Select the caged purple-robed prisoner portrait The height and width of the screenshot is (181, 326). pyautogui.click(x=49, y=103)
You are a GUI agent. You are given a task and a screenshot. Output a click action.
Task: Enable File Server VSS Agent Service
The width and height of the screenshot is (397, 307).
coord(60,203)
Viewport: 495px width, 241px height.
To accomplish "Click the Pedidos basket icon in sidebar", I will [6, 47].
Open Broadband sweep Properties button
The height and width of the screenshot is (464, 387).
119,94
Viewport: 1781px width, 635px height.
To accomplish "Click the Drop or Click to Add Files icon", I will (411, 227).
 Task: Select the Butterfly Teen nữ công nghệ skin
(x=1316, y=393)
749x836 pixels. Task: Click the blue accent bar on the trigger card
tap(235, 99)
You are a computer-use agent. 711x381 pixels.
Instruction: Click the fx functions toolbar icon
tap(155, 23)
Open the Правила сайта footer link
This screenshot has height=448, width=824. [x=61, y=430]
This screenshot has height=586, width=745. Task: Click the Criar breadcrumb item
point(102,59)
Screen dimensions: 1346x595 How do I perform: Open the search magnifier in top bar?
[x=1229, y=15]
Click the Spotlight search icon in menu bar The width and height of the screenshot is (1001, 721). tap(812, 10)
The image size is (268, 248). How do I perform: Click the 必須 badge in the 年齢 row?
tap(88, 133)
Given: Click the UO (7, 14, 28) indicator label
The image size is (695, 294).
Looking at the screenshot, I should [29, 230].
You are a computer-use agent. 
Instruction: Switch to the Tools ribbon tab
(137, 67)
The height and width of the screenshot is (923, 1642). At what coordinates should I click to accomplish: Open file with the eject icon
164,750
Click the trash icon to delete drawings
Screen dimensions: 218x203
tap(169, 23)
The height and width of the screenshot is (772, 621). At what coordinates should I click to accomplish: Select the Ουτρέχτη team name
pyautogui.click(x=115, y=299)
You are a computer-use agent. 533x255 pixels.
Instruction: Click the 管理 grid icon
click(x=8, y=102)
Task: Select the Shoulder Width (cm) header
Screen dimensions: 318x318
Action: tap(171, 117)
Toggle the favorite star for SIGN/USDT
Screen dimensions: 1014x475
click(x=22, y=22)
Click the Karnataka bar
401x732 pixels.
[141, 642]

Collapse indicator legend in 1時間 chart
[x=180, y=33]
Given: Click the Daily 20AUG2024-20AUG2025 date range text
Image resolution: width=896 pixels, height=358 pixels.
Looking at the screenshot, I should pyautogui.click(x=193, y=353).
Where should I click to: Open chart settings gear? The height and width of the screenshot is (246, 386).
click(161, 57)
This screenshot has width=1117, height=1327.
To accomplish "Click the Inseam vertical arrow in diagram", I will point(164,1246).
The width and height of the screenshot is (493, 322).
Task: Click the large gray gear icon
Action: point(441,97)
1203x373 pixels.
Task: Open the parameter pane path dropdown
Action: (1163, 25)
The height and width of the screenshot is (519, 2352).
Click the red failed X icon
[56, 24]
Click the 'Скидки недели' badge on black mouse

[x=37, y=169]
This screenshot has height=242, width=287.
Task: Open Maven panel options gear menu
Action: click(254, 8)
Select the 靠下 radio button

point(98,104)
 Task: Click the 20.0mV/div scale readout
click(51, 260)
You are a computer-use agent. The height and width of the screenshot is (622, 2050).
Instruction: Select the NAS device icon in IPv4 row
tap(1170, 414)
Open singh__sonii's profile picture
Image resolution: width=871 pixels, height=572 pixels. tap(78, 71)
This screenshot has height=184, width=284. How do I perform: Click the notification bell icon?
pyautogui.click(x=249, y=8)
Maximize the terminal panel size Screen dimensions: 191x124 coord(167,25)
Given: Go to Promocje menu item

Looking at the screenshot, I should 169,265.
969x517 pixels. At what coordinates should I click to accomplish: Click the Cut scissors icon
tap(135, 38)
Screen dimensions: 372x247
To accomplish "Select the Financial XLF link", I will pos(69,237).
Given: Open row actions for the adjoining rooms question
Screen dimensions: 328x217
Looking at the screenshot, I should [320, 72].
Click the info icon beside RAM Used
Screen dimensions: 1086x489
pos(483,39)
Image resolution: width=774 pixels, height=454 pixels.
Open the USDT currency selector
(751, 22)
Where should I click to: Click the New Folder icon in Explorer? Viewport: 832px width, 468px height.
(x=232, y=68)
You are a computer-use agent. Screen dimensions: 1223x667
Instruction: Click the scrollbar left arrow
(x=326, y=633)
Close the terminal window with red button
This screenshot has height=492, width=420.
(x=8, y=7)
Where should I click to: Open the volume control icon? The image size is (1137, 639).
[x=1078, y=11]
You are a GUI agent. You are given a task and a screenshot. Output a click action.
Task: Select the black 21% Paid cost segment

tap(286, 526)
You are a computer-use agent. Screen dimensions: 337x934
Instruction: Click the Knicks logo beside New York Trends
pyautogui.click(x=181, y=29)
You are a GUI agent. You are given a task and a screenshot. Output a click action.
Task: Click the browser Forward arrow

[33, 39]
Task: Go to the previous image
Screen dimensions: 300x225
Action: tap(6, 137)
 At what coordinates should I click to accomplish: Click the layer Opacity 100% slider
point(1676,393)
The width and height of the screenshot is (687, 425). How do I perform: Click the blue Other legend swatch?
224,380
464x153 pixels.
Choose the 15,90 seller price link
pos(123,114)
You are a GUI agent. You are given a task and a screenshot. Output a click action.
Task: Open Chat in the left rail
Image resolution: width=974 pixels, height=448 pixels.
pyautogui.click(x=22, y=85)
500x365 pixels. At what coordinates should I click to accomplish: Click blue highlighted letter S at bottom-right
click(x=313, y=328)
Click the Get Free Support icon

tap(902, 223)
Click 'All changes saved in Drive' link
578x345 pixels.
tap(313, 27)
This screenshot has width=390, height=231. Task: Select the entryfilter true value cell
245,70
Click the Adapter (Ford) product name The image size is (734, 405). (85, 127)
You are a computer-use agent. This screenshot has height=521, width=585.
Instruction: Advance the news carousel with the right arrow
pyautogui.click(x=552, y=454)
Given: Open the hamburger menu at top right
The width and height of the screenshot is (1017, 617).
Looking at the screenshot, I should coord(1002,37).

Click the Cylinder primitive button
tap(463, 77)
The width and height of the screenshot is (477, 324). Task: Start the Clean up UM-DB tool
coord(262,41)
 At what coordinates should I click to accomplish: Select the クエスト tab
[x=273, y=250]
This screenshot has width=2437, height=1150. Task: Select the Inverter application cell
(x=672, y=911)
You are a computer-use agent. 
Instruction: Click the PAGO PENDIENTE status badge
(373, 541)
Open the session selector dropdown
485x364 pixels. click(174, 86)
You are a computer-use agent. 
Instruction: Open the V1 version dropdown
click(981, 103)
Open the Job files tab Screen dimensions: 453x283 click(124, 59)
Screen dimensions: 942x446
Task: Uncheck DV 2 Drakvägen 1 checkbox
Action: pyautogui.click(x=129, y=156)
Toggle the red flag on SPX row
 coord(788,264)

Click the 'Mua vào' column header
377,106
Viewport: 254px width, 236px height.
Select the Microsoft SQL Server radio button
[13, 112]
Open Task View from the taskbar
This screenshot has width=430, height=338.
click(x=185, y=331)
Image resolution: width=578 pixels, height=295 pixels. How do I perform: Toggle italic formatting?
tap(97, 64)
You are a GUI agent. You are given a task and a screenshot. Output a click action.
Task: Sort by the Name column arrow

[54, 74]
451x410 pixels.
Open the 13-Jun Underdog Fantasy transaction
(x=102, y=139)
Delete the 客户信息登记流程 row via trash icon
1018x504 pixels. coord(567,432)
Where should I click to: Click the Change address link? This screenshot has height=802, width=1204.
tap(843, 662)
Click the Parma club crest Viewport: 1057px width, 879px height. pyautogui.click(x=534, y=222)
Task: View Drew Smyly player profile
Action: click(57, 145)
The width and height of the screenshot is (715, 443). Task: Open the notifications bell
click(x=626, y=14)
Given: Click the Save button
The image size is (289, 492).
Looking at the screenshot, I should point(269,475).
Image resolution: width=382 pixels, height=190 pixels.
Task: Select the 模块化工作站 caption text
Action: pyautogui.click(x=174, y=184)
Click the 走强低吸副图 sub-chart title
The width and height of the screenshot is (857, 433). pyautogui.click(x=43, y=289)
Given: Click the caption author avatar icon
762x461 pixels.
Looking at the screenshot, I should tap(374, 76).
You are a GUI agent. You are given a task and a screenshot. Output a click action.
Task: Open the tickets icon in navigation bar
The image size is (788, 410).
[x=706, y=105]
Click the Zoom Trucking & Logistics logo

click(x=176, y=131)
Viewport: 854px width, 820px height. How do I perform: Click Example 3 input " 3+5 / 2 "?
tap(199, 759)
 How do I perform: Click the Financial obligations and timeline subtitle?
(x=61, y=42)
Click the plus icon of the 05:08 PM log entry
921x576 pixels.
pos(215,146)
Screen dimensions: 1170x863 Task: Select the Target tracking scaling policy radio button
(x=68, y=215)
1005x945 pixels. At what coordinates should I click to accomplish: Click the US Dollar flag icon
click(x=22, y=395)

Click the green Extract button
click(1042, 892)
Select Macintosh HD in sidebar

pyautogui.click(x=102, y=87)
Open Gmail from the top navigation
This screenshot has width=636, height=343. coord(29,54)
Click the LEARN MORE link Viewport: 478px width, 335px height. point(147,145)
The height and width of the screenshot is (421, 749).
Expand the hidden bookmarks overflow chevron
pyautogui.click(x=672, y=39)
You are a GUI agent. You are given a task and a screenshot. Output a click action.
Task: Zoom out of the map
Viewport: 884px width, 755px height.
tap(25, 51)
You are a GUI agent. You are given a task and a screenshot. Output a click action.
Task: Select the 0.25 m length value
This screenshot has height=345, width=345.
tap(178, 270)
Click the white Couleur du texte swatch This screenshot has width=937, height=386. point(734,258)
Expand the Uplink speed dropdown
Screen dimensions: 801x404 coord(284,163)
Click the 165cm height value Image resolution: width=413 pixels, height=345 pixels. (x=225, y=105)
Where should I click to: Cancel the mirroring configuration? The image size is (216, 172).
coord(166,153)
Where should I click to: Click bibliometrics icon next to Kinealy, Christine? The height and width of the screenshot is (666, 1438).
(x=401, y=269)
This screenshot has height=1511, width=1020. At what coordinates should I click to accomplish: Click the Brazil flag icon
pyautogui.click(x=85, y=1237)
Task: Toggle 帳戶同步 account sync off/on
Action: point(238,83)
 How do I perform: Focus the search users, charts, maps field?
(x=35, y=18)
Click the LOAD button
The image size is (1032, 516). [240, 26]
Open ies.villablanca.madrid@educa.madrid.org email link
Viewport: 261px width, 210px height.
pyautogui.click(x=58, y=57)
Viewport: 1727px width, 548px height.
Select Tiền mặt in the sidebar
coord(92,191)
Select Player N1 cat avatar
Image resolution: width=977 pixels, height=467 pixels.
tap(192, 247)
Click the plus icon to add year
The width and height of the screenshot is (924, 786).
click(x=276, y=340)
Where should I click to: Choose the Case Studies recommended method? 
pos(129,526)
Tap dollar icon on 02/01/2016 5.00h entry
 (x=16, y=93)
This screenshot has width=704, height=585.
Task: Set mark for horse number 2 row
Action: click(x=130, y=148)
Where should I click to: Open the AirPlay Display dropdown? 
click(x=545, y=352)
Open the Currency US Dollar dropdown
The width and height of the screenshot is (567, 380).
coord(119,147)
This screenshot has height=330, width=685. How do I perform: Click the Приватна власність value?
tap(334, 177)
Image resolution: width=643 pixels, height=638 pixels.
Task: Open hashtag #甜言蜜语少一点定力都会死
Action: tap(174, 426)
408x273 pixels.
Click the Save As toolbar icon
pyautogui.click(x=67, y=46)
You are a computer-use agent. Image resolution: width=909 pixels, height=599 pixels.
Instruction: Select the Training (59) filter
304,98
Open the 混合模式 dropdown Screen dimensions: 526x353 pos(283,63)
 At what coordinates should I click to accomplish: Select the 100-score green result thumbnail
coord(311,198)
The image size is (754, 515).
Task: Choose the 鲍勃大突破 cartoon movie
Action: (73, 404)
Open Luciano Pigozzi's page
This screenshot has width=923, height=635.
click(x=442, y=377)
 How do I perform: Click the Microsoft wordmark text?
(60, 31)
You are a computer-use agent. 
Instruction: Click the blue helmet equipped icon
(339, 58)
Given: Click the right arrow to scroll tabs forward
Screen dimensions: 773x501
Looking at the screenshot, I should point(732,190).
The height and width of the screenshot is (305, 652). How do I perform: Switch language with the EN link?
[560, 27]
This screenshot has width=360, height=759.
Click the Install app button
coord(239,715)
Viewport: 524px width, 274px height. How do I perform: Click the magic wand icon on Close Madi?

_ _ _ _ _ _ _

Required action:
Respond with the number of lines in the listing above that include the word "avatar", and with nothing more.

Finished task:
2